For some strange reason I have always thought Tiger has good intentions for Oxford United and most fans are happy with our present owners now. But we did have some financial issues for a year didn't we? Many people thought our present owners didn't have enough money to subsidize us for 2.5m a year.
It is difficult to judge potential owners even if they have a lot of money.

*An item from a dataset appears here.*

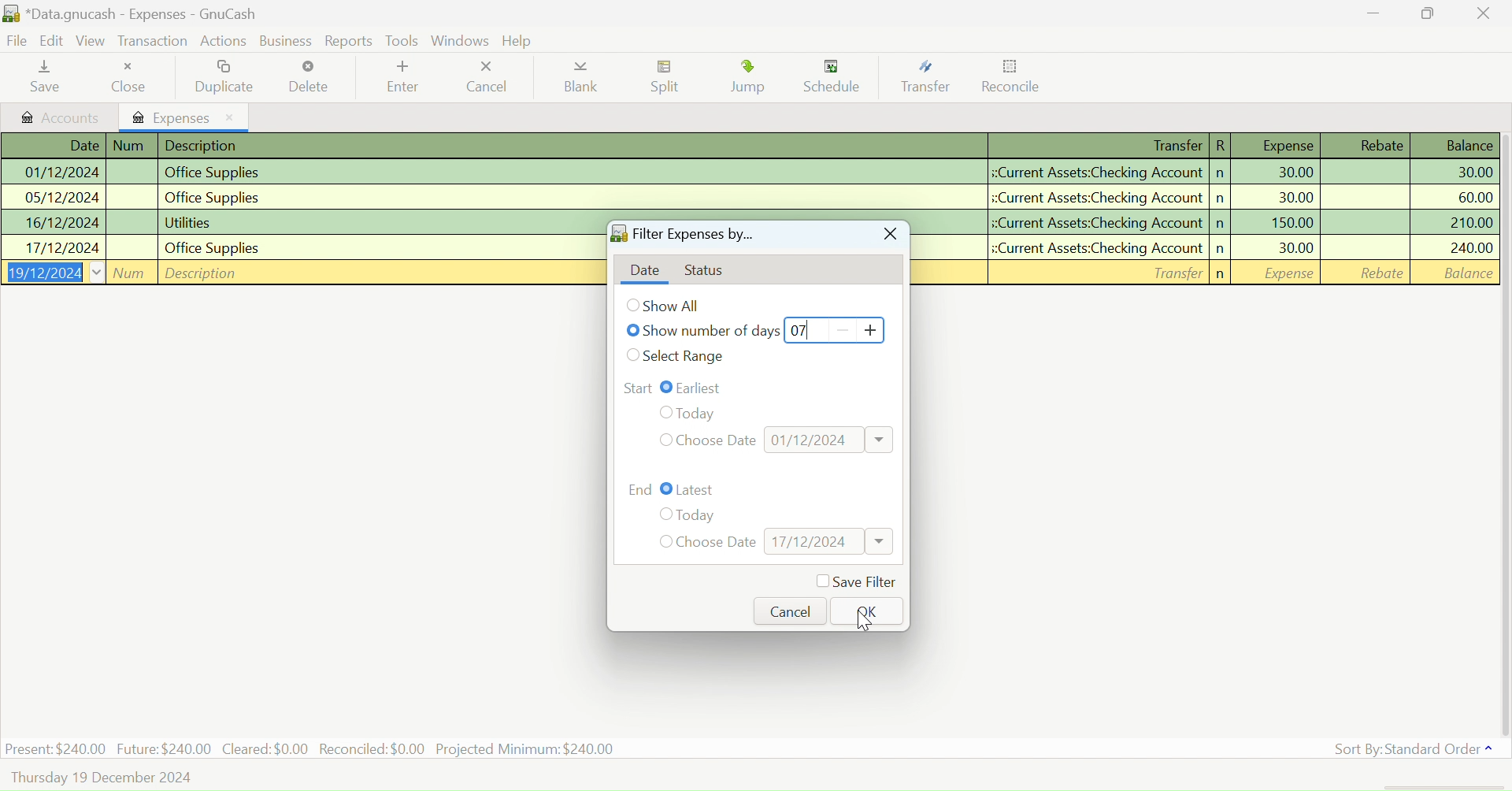 The width and height of the screenshot is (1512, 791). I want to click on Date Input, so click(830, 439).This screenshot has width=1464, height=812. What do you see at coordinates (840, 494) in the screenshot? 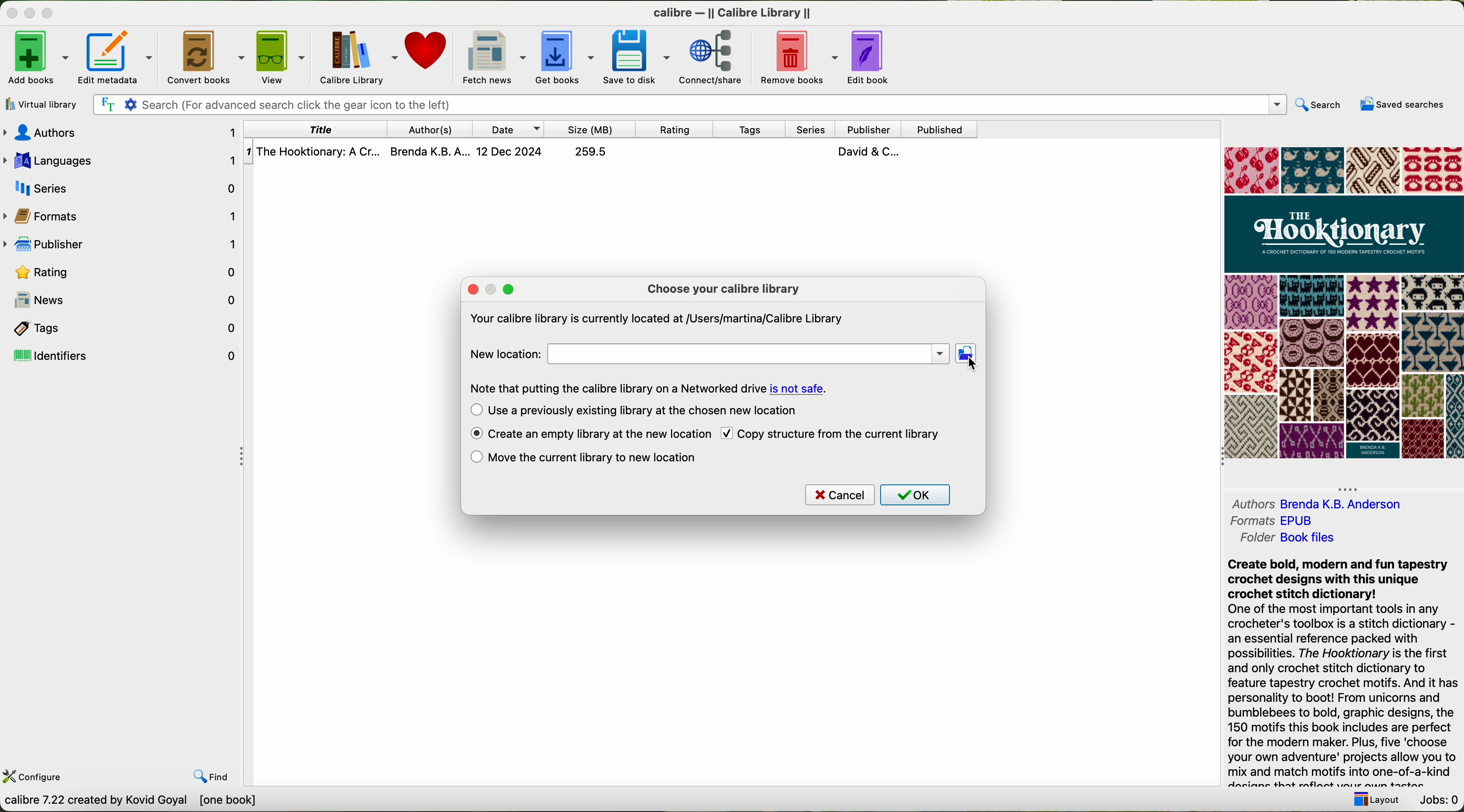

Yeah this is the issue I always have with people decrying the ‘fit and proper person’ test. All the EFL can really judge, surely, is the financial capacity of a person to run a football club. Fans seem to be under the impression that the EFL should be able to assess the degree of malicious or benevolent intent of a new owner, but that is surely unrealistic. For one thing, fans have different conceptions of what an owner should be putting into a club - Newcastle fans treat Ashley as if he’s literally worse than a genocidal nation state, but compared to many of the owners we’ve seen in the EFL in even the last decade, he really hasn’t been that bad. He’s kept the club afloat and competing at the top level. He maybe hasn’t allowed it to push on as much as he should have done, but he’s hardly on the level of an Oystons. The EFL can’t be the arbiter of what a ‘good’ owner is, only that they have the means to run a football club and that everything is above board.
That said, I think the issue here is that the deal for the takeover looks, even without the benefit of hindsight, astonishingly suspect. 20% interest on loan repayments by an already cash strapped club to, essentially, the same owners? Definitely fishy, and an absolute abdication of responsibility by the EFL to let it go through.
I saw on TV this week that The All England Lawn Tennis Club (AELTC) has purchased pandemic insurance for the last 17 years, so are set for a pay-out estimated at around £114m. Why did the EFL not do the same?
Mm I saw this, and to be fair I think it’s being considered an astonishingly fortunate act of foresight by the powers that be at Wimbledon rather than an example of something all sports industries should have had. Also, can you imagine the uproar if it had come out a year ago that the EFL were paying £2m a year (AEC’s premium I believe) to an insurance company for a policy that included pandemic insurance? People would, probably rightly, observe that the minuscule likelihood of such a pandemic occurring would mean that the money would be put to far better use supporting EFL clubs in the form of immediate cash payments (for example).